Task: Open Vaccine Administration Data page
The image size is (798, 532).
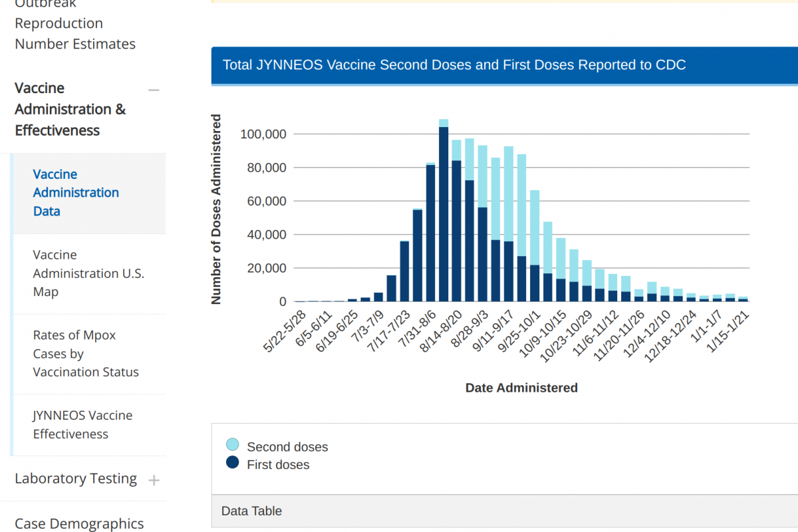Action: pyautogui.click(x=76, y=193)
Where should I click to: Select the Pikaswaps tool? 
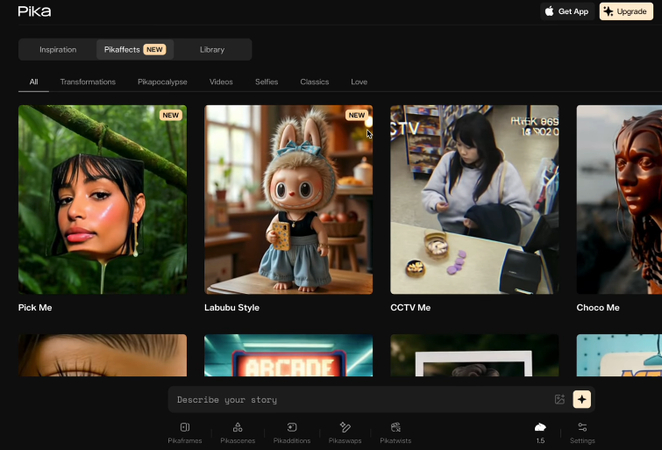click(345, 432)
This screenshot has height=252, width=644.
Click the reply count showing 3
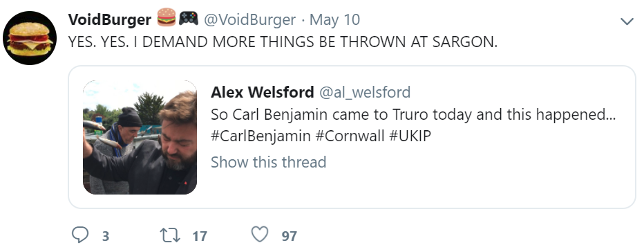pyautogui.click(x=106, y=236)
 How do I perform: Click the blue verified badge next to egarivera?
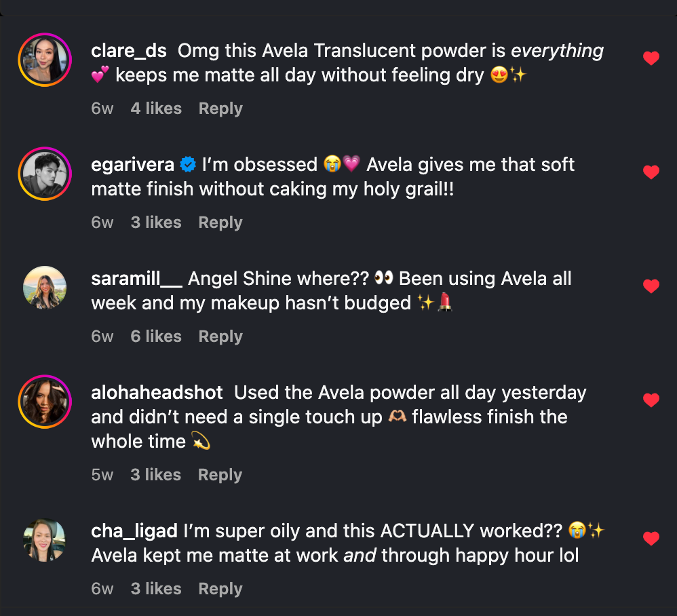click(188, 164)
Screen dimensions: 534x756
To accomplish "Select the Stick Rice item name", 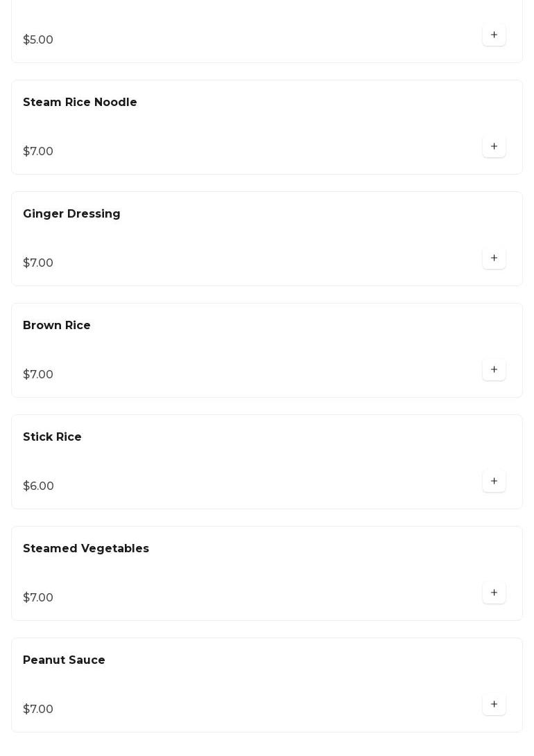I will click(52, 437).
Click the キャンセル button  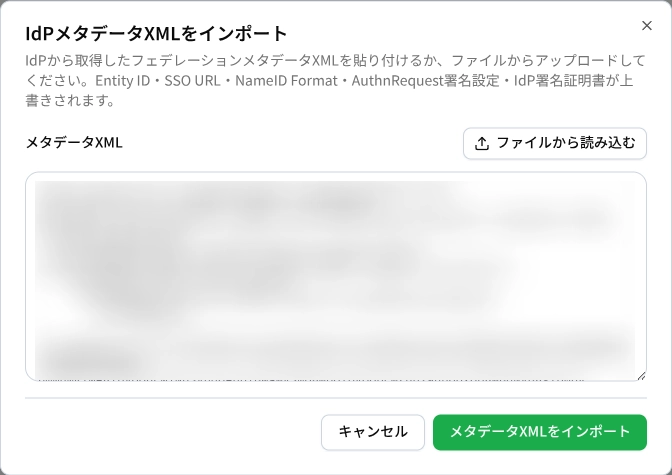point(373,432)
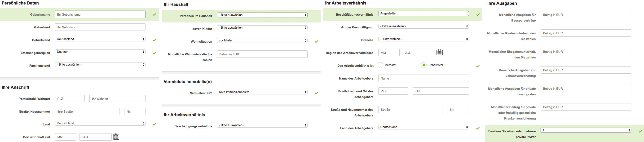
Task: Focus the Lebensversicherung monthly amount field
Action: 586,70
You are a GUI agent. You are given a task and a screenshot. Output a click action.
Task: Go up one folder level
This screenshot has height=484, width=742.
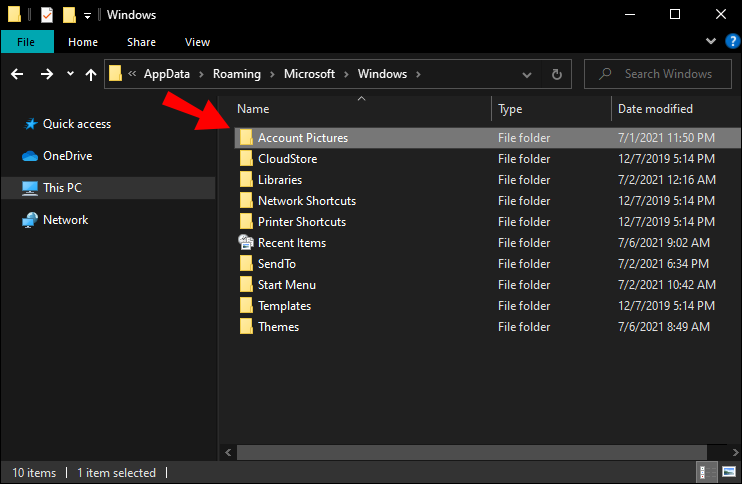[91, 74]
---
### What is being asked
Transcribe exactly the lines that run from the first line of the records above through the line with "This screenshot has height=252, width=644.", and include both of those lines; pictures stay out.

### Answer space
Task: Open Vaccine Administration Data page
The image size is (798, 532).
Action: pyautogui.click(x=76, y=193)
Where should I click to: Select the Pikaswaps tool? 
click(345, 432)
This screenshot has height=252, width=644.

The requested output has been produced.